### ABOUT THIS EXERCISE
Apart from the images, every record below must be given again without alteration.

### SUPPLIED RECORDS
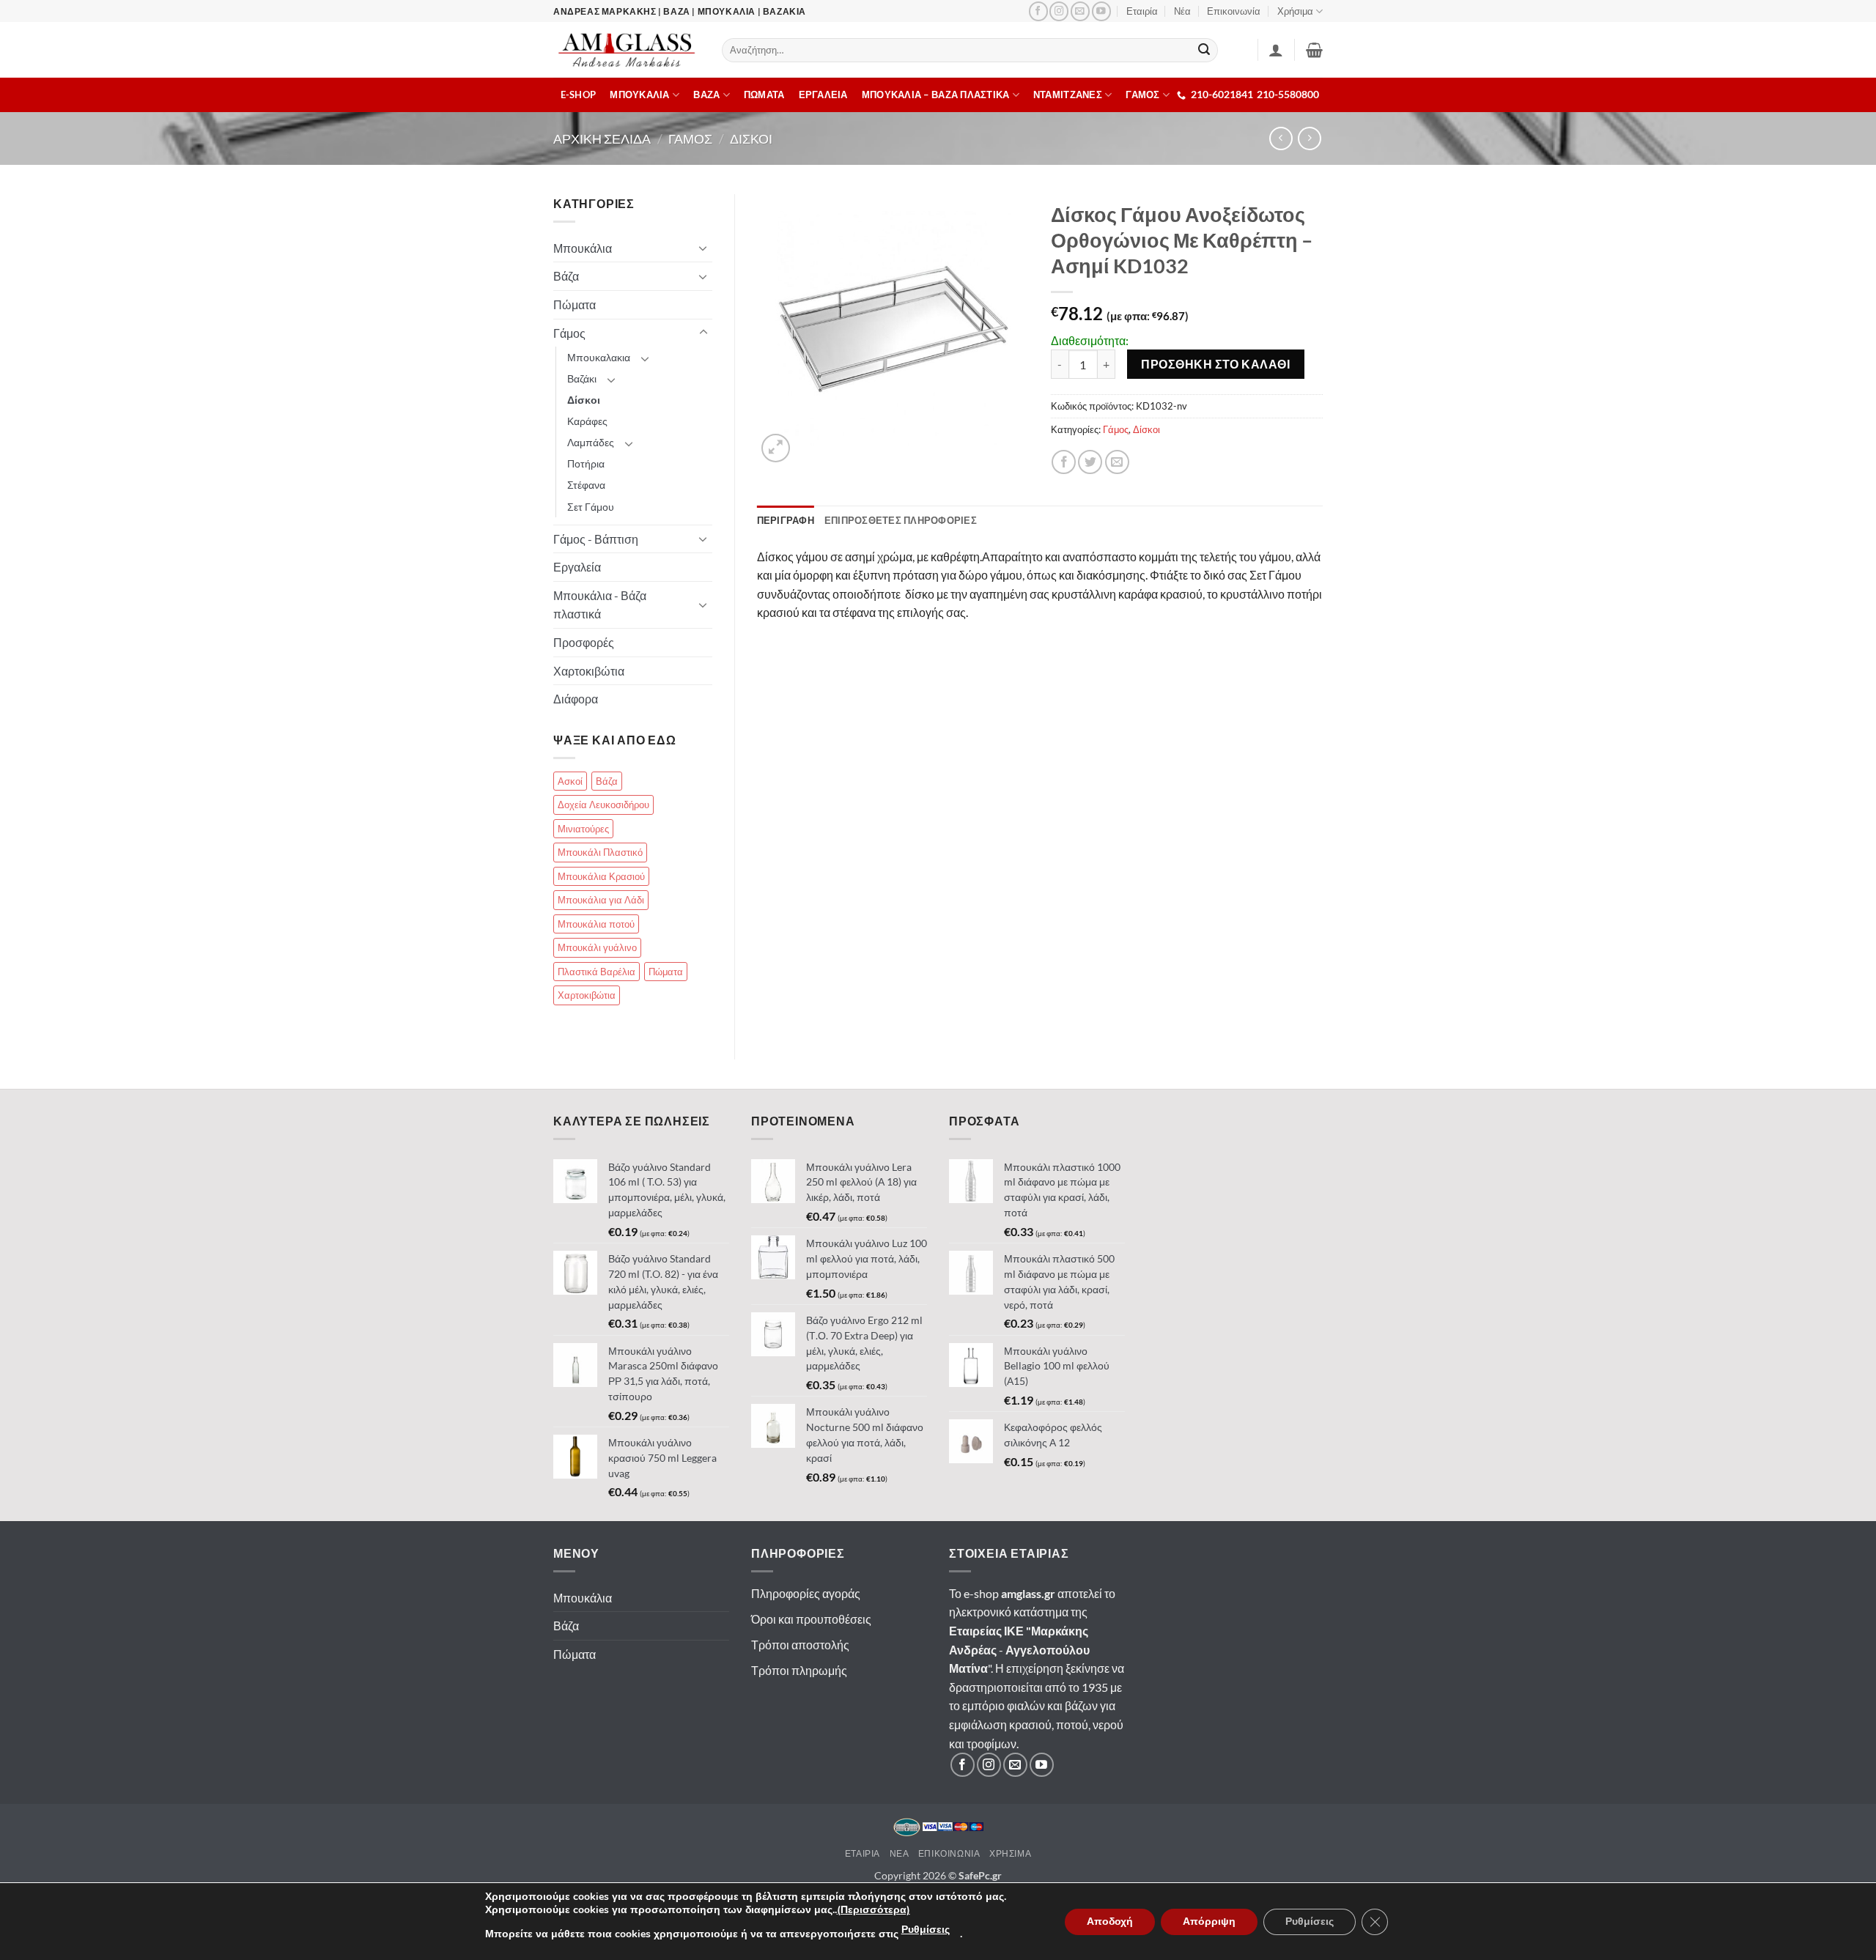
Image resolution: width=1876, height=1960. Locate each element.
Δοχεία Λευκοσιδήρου (603, 804)
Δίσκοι (1146, 429)
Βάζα (566, 276)
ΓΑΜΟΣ (1142, 94)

### SOLUTION TO THIS PROBLEM
Image resolution: width=1876, height=1960. Locate each element.
Δοχεία Λευκοσιδήρου (603, 804)
Δίσκοι (1146, 429)
Βάζα (566, 276)
ΓΑΜΟΣ (1142, 94)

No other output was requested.